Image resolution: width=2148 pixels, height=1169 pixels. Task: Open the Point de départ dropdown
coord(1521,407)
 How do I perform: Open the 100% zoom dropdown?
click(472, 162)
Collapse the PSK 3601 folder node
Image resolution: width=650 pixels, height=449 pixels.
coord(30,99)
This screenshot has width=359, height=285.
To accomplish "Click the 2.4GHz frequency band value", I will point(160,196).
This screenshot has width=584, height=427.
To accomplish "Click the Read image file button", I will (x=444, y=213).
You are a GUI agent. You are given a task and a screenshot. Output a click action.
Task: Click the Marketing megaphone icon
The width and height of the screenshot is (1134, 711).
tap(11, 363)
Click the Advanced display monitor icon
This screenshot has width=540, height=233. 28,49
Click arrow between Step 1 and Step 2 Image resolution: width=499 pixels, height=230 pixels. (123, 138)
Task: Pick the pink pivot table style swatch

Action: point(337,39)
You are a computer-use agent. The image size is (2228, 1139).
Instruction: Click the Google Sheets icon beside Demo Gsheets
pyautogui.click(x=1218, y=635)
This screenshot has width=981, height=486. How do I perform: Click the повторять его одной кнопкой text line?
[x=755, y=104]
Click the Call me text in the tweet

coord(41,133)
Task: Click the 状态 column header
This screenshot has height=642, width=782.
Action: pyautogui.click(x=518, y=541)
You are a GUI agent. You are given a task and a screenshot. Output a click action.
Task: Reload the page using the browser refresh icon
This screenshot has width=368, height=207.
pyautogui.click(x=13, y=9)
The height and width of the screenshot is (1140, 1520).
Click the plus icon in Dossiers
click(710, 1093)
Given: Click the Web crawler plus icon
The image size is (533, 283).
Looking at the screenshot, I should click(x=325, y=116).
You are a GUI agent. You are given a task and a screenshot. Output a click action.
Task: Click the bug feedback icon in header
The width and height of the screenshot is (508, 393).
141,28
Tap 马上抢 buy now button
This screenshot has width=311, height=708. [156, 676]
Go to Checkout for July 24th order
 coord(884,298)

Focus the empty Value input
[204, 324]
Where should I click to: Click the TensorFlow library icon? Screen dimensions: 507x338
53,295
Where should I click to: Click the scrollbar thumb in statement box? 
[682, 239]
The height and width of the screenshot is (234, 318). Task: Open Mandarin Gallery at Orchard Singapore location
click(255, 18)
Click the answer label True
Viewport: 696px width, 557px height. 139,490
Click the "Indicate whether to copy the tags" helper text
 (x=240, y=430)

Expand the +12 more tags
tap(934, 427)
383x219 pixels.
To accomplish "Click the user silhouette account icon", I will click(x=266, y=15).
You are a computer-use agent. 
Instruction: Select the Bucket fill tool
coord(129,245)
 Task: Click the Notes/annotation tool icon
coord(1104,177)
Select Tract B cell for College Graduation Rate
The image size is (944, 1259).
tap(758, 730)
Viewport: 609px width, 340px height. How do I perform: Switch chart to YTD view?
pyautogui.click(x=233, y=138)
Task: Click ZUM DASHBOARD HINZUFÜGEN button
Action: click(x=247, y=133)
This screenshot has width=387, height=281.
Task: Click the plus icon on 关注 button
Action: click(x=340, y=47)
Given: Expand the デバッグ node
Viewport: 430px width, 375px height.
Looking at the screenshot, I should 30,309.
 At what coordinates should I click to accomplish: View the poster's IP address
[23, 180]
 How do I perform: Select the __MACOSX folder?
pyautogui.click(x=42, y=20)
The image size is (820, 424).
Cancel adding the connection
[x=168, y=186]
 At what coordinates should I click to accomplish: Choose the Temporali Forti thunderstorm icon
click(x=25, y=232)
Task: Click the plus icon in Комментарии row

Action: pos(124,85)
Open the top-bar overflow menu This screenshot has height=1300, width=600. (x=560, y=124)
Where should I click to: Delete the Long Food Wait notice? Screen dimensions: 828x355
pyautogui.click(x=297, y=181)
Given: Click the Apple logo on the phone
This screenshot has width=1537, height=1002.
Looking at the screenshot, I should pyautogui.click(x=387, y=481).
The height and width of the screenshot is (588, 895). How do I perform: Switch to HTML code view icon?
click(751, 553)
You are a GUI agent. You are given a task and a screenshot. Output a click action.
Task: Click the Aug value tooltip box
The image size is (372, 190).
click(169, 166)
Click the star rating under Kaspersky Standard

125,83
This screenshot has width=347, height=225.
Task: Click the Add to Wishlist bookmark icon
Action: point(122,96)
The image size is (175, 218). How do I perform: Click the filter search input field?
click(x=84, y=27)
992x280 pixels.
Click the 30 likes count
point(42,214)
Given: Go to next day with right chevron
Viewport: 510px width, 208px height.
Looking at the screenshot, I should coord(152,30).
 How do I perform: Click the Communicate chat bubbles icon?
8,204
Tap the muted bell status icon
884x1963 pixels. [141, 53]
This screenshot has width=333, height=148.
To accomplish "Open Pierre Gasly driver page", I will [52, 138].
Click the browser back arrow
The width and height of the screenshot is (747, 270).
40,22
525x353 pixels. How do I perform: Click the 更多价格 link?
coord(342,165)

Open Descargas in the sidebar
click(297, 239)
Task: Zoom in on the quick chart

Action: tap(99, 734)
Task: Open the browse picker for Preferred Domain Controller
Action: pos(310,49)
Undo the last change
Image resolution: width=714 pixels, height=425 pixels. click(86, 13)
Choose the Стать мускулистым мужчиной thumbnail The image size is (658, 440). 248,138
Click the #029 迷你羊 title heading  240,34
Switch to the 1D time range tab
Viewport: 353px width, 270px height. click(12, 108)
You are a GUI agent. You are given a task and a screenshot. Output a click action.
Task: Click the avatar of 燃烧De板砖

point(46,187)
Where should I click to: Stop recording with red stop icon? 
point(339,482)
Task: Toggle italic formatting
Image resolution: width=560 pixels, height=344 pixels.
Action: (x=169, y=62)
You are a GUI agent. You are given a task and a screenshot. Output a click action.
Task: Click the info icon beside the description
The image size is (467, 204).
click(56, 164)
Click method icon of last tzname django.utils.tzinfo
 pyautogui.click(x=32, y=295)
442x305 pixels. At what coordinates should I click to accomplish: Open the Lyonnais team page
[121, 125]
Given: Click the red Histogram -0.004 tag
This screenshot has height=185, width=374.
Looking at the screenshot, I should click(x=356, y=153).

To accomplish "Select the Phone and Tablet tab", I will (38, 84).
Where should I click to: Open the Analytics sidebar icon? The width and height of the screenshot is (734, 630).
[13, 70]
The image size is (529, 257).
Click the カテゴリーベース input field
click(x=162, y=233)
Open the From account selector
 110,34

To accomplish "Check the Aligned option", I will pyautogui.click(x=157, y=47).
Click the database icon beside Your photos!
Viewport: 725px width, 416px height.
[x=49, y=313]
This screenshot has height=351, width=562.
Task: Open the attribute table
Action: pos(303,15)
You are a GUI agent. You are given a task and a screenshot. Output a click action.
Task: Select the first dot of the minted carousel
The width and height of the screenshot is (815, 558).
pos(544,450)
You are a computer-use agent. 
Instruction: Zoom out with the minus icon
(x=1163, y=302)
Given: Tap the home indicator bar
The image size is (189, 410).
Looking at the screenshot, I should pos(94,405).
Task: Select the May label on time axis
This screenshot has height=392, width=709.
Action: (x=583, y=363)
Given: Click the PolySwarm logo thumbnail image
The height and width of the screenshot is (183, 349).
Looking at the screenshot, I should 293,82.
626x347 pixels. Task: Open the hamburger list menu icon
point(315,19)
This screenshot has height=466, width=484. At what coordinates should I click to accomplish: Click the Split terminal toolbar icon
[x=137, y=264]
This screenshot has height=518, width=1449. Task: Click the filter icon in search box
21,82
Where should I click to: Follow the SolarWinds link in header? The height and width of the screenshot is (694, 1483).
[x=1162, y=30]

## Objective
Rewrite every entry with "GUI agent" changed to "interface agent" and everything else left the same.

## Complete answer
Image resolution: width=2148 pixels, height=1169 pixels. Task: Open the Point de départ dropdown
coord(1521,407)
 How do I perform: Open the 100% zoom dropdown?
click(472, 162)
Collapse the PSK 3601 folder node
Image resolution: width=650 pixels, height=449 pixels.
coord(30,99)
This screenshot has width=359, height=285.
To accomplish "Click the 2.4GHz frequency band value", I will point(160,196).
This screenshot has width=584, height=427.
To accomplish "Click the Read image file button", I will (x=444, y=213).
You are a interface agent. You are given a task and a screenshot. Output a click action.
Task: Click the Marketing megaphone icon
The width and height of the screenshot is (1134, 711).
tap(11, 363)
Click the Advanced display monitor icon
This screenshot has width=540, height=233. 28,49
Click arrow between Step 1 and Step 2 Image resolution: width=499 pixels, height=230 pixels. (123, 138)
Task: Pick the pink pivot table style swatch

Action: point(337,39)
You are a computer-use agent. The image size is (2228, 1139).
Instruction: Click the Google Sheets icon beside Demo Gsheets
pyautogui.click(x=1218, y=635)
This screenshot has width=981, height=486. How do I perform: Click the повторять его одной кнопкой text line?
[x=755, y=104]
Click the Call me text in the tweet

coord(41,133)
Task: Click the 状态 column header
This screenshot has height=642, width=782.
Action: pyautogui.click(x=518, y=541)
You are a interface agent. You are given a task and a screenshot. Output a click action.
Task: Reload the page using the browser refresh icon
This screenshot has width=368, height=207.
pyautogui.click(x=13, y=9)
The height and width of the screenshot is (1140, 1520).
Click the plus icon in Dossiers
click(710, 1093)
Given: Click the Web crawler plus icon
The image size is (533, 283).
Looking at the screenshot, I should click(x=325, y=116).
You are a interface agent. You are given a task and a screenshot. Output a click action.
Task: Click the bug feedback icon in header
The width and height of the screenshot is (508, 393).
141,28
Tap 马上抢 buy now button
This screenshot has width=311, height=708. [156, 676]
Go to Checkout for July 24th order
 coord(884,298)

Focus the empty Value input
[204, 324]
Where should I click to: Click the TensorFlow library icon? Screen dimensions: 507x338
53,295
Where should I click to: Click the scrollbar thumb in statement box? 
[682, 239]
The height and width of the screenshot is (234, 318). Task: Open Mandarin Gallery at Orchard Singapore location
click(255, 18)
Click the answer label True
Viewport: 696px width, 557px height. 139,490
Click the "Indicate whether to copy the tags" helper text
 (x=240, y=430)

Expand the +12 more tags
tap(934, 427)
383x219 pixels.
To accomplish "Click the user silhouette account icon", I will click(x=266, y=15).
You are a computer-use agent. 
Instruction: Select the Bucket fill tool
coord(129,245)
 Task: Click the Notes/annotation tool icon
coord(1104,177)
Select Tract B cell for College Graduation Rate
The image size is (944, 1259).
tap(758, 730)
Viewport: 609px width, 340px height. How do I perform: Switch chart to YTD view?
pyautogui.click(x=233, y=138)
Task: Click ZUM DASHBOARD HINZUFÜGEN button
Action: click(x=247, y=133)
This screenshot has width=387, height=281.
Task: Click the plus icon on 关注 button
Action: click(x=340, y=47)
Given: Expand the デバッグ node
Viewport: 430px width, 375px height.
Looking at the screenshot, I should 30,309.
 At what coordinates should I click to accomplish: View the poster's IP address
[23, 180]
 How do I perform: Select the __MACOSX folder?
pyautogui.click(x=42, y=20)
The image size is (820, 424).
Cancel adding the connection
[x=168, y=186]
 At what coordinates should I click to accomplish: Choose the Temporali Forti thunderstorm icon
click(x=25, y=232)
Task: Click the plus icon in Комментарии row

Action: pos(124,85)
Open the top-bar overflow menu This screenshot has height=1300, width=600. (x=560, y=124)
Where should I click to: Delete the Long Food Wait notice? Screen dimensions: 828x355
pyautogui.click(x=297, y=181)
Given: Click the Apple logo on the phone
This screenshot has width=1537, height=1002.
Looking at the screenshot, I should pyautogui.click(x=387, y=481).
The height and width of the screenshot is (588, 895). How do I perform: Switch to HTML code view icon?
click(751, 553)
You are a interface agent. You are given a task and a screenshot. Output a click action.
Task: Click the Aug value tooltip box
The image size is (372, 190).
click(169, 166)
Click the star rating under Kaspersky Standard

125,83
This screenshot has width=347, height=225.
Task: Click the Add to Wishlist bookmark icon
Action: point(122,96)
The image size is (175, 218). How do I perform: Click the filter search input field?
click(x=84, y=27)
992x280 pixels.
Click the 30 likes count
point(42,214)
Given: Go to next day with right chevron
Viewport: 510px width, 208px height.
Looking at the screenshot, I should coord(152,30).
 How do I perform: Click the Communicate chat bubbles icon?
8,204
Tap the muted bell status icon
884x1963 pixels. [141, 53]
This screenshot has width=333, height=148.
To accomplish "Open Pierre Gasly driver page", I will [52, 138].
Click the browser back arrow
The width and height of the screenshot is (747, 270).
40,22
525x353 pixels. How do I perform: Click the 更多价格 link?
coord(342,165)

Open Descargas in the sidebar
click(297, 239)
Task: Zoom in on the quick chart

Action: tap(99, 734)
Task: Open the browse picker for Preferred Domain Controller
Action: pos(310,49)
Undo the last change
Image resolution: width=714 pixels, height=425 pixels. click(86, 13)
Choose the Стать мускулистым мужчиной thumbnail The image size is (658, 440). 248,138
Click the #029 迷你羊 title heading  240,34
Switch to the 1D time range tab
Viewport: 353px width, 270px height. click(12, 108)
You are a interface agent. You are given a task and a screenshot. Output a click action.
Task: Click the avatar of 燃烧De板砖

point(46,187)
Where should I click to: Stop recording with red stop icon? 
point(339,482)
Task: Toggle italic formatting
Image resolution: width=560 pixels, height=344 pixels.
Action: (x=169, y=62)
You are a interface agent. You are given a task and a screenshot. Output a click action.
Task: Click the info icon beside the description
The image size is (467, 204).
click(56, 164)
Click method icon of last tzname django.utils.tzinfo
 pyautogui.click(x=32, y=295)
442x305 pixels. At what coordinates should I click to accomplish: Open the Lyonnais team page
[121, 125]
Given: Click the red Histogram -0.004 tag
This screenshot has height=185, width=374.
Looking at the screenshot, I should click(x=356, y=153).

To accomplish "Select the Phone and Tablet tab", I will (38, 84).
Where should I click to: Open the Analytics sidebar icon? The width and height of the screenshot is (734, 630).
[13, 70]
The image size is (529, 257).
Click the カテゴリーベース input field
click(x=162, y=233)
Open the From account selector
 110,34

To accomplish "Check the Aligned option", I will pyautogui.click(x=157, y=47).
Click the database icon beside Your photos!
Viewport: 725px width, 416px height.
[x=49, y=313]
This screenshot has height=351, width=562.
Task: Open the attribute table
Action: pos(303,15)
You are a interface agent. You are given a task and a screenshot. Output a click action.
Task: Select the first dot of the minted carousel
The width and height of the screenshot is (815, 558).
pos(544,450)
You are a computer-use agent. 
Instruction: Zoom out with the minus icon
(x=1163, y=302)
Given: Tap the home indicator bar
The image size is (189, 410).
Looking at the screenshot, I should pos(94,405).
Task: Select the May label on time axis
This screenshot has height=392, width=709.
Action: (x=583, y=363)
Given: Click the PolySwarm logo thumbnail image
The height and width of the screenshot is (183, 349).
Looking at the screenshot, I should 293,82.
626x347 pixels. Task: Open the hamburger list menu icon
point(315,19)
This screenshot has height=466, width=484. At what coordinates should I click to accomplish: Click the Split terminal toolbar icon
[x=137, y=264]
This screenshot has height=518, width=1449. Task: Click the filter icon in search box
21,82
Where should I click to: Follow the SolarWinds link in header? The height and width of the screenshot is (694, 1483).
[x=1162, y=30]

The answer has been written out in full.